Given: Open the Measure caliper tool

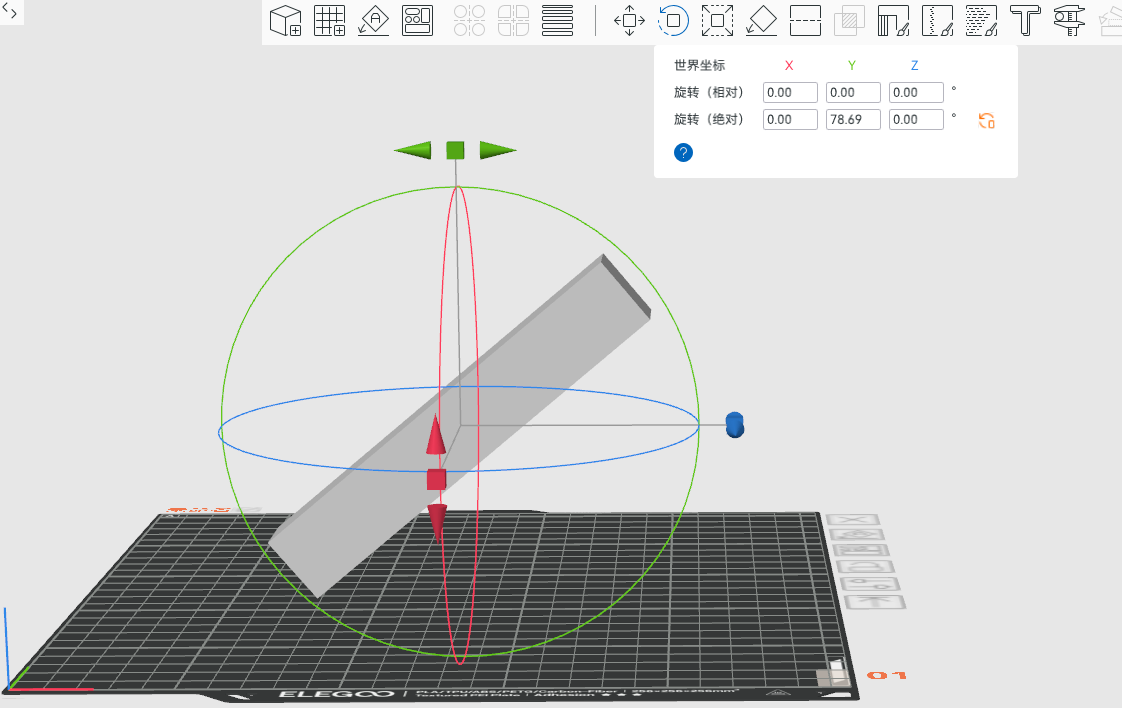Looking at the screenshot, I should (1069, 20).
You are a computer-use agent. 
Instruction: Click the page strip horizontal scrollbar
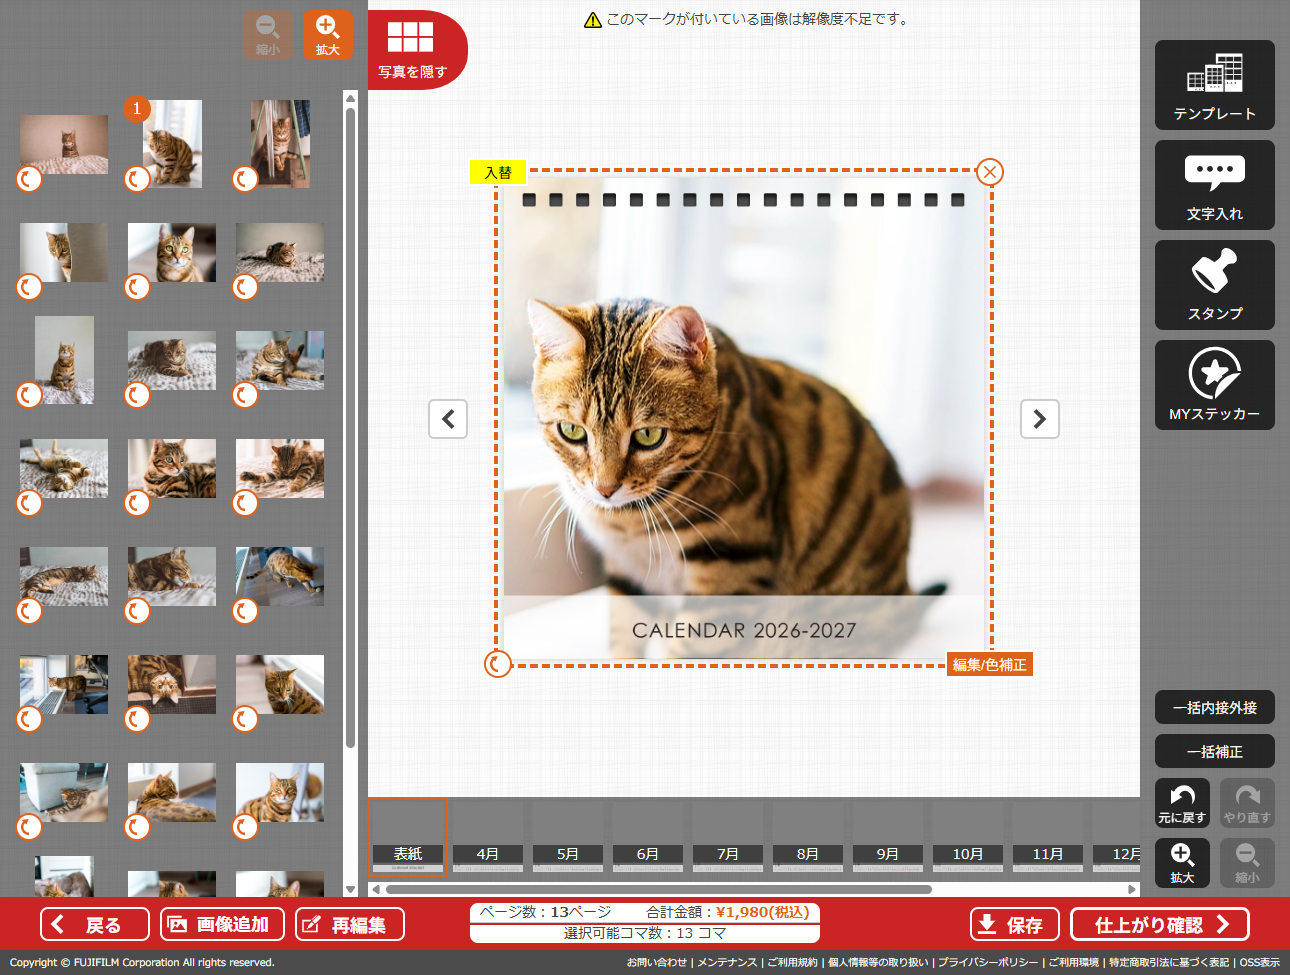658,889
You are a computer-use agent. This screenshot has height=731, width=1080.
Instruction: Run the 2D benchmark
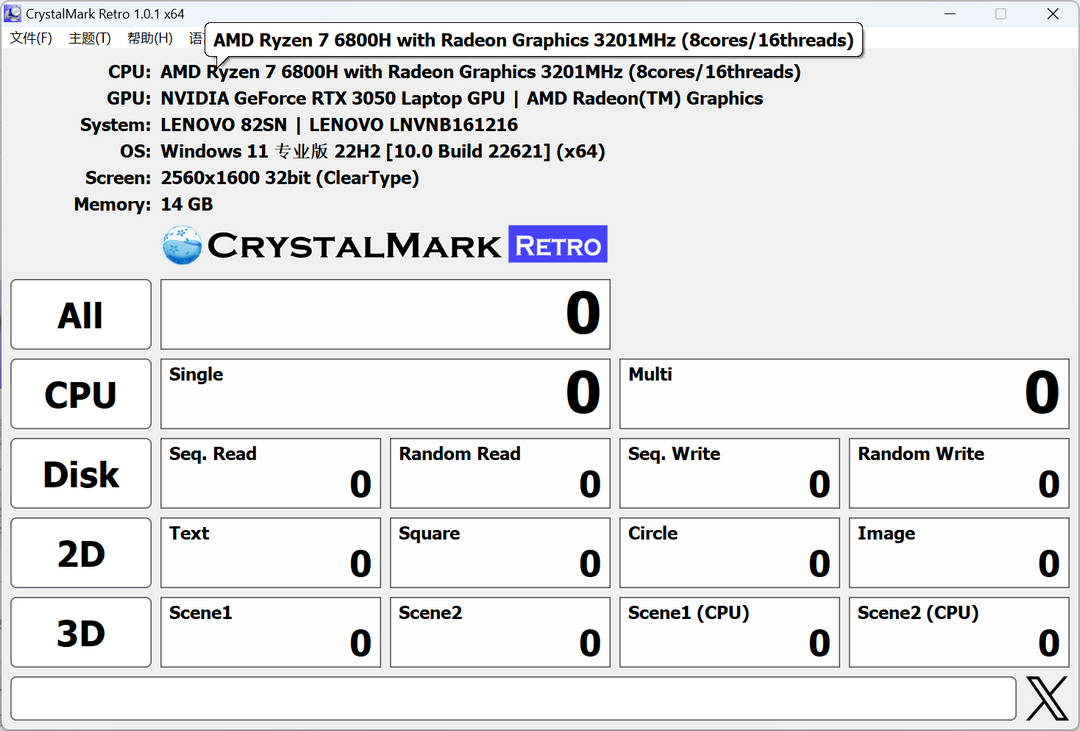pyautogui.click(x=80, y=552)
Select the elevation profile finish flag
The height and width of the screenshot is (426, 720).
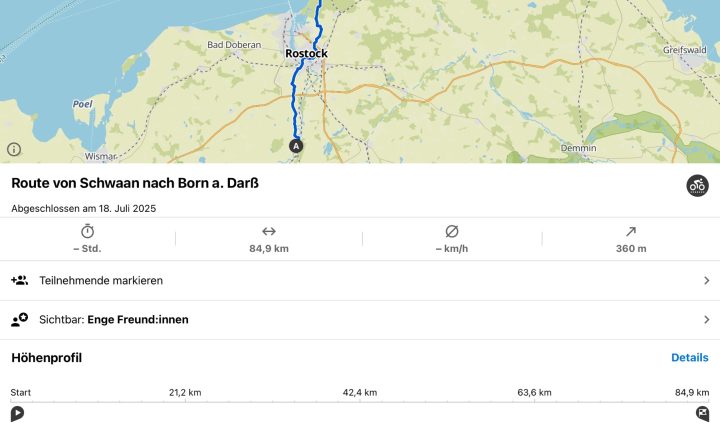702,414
- - - - -
WHAT TO WORK ON |
From the first line to the last, copy the listing above exactly and leave out the images.

YOUR SOLUTION |
Given: Open the Measure caliper tool

Looking at the screenshot, I should (1069, 20).
You are a computer-use agent. 
Instruction: Click the page strip horizontal scrollbar
658,889
You are a computer-use agent. This screenshot has height=731, width=1080.
Instruction: Run the 2D benchmark
pyautogui.click(x=80, y=552)
Select the elevation profile finish flag
The height and width of the screenshot is (426, 720).
702,414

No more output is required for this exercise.